水样环境DNA分析包括水样采集、DNA提取和分析等流程,已成为监测濒危水生生物种群分布调查的重要手段.为减少在监测目标物种尤其濒危物种中的不确定性,对水环境DNA分析流程的优化至关重要.本研究以川陕哲罗鲑为目标物种,采用滤膜法采集养殖池中的水样,设计了 250 mL、500 mL、1 L和2 L等4种水样采集量,分别采用 PoweWater DNA Isolation kit和DNeasy Tissue and Blood DNA extraction kit 提取水样环境DNA(eDNA),使用物种mtDNA D_loop区特异性引物进行PCR扩增,通过研究滤膜法、水样采集量和水样DNA提取方法对水样eDNA中目标基因检出率的影响,探索适宜的eDNA分析操作方案.结果表明: 使用DNeasy Tissue and Blood DNA extraction kit提取的水样DNA中目的基因的检出率为100%,效果明显优于PoweWater DNA Isolation kit(目标基因的检出率为0);目标基因扩增条带的亮度随水样采样量的增加而增加,其中2 L水样目标基因的扩增效果较理想;序列比对结果显示,本试验从水样DNA中成功扩增得到了川陕哲罗鲑mtDNA Dloop区部分序列.表明DNA提取方法和水样采集量对目标物种的检出率有显著的影响,滤膜法、2 L水样采集量、DNeasy Tissue and Blood DNA extraction kit更适宜进行水样的DNA分析,mtDNA D-loop区可作为川陕哲罗鲑识别的特异性分子标记.

Protocol optimization of eDNA analysis workflow for detecting Hucho bleekeri.

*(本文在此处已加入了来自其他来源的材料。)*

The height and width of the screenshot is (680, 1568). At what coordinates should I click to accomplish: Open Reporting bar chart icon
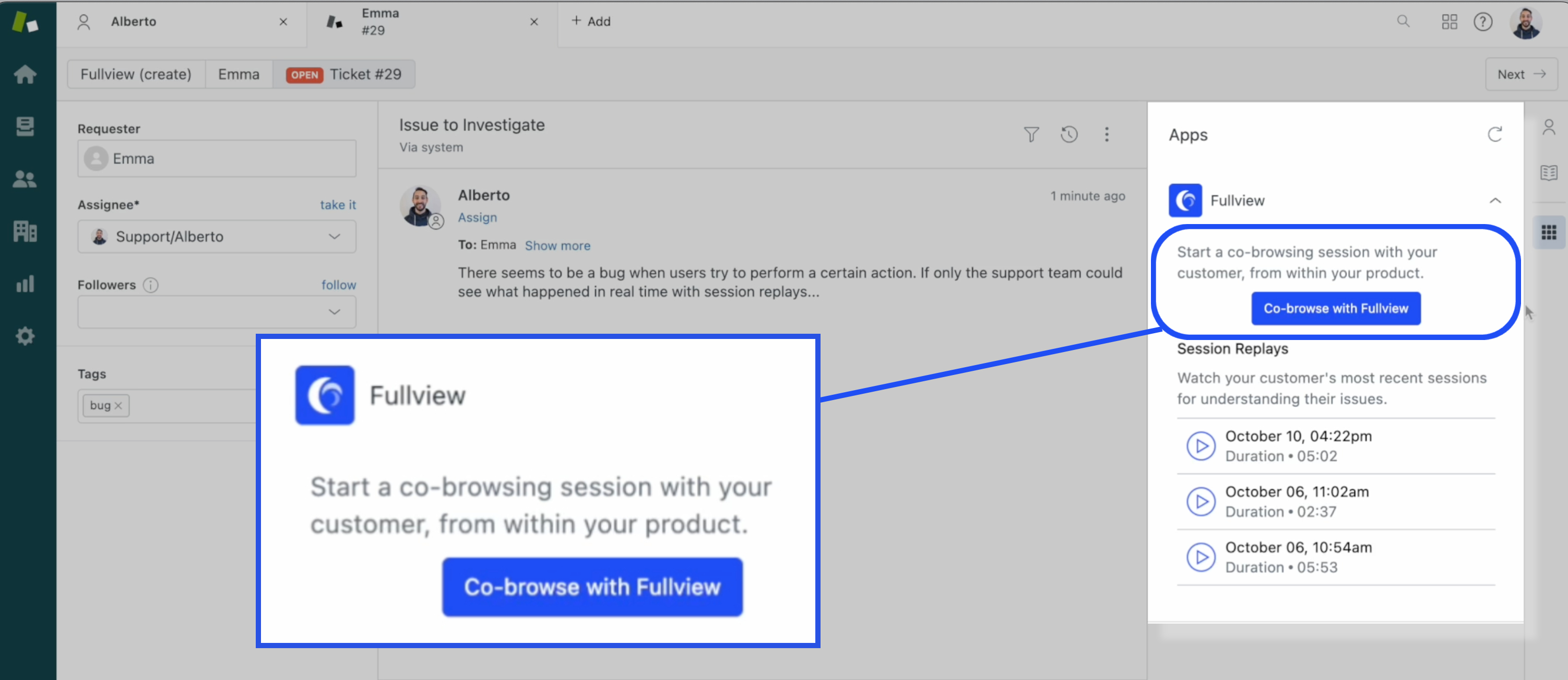(x=25, y=283)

Environmental DNA (eDNA) analysis in water, consisting of water sample collection, DNA extraction and analysis, is increasingly important in detecting rare aquatic species and determining their distribution. Optimization of protocols used in an eDNA molecular workflow is critical to reduce its uncertainty in detecting target species, especially rare species. In this study, 250 mL, 500 mL, 1 L and 2 L water samples were collected by filtering method from a pond for Sichuan taimen (Hucho bleekeri) culture, followed by extraction and purification of eDNA using DNeasy Tissue and Blood DNA extraction kit or MoBio Power Water DNA extraction kit. A PCR procedure was then applied using specific primers from the D-loop region of mtDNA in Sichuan taimen. To explore an appropriate eDNA analysis protocol, the effect of filtering method, sample size and extraction protocols on the detection rate of target gene in water eDNA was studied. The results showed that the target gene was 100% detected from the water sample by using DNeasy Tissue and Blood DNA extraction kit, which was much better that the MoBio Power Water DNA extraction kit with a detection rate of 0%. Larger volume of water samples yielded better PCR products, with 2 L being the most appropriate volume. Sequence alignment results showed that target sequence from the D-loop region of mtDNA in Sichuan taimen was successfully amplified. The results indicated that DNA extracting method and water sample volume could strongly affect the detection rate. The protocol combining filtration, 2 L water sample, DNeasy Tissue and Blood DNA extraction kit was appropriate for eDNA analysis, and mtDNA D-loop region was recommended for detecting DNA of Sichuan taimen from water samples.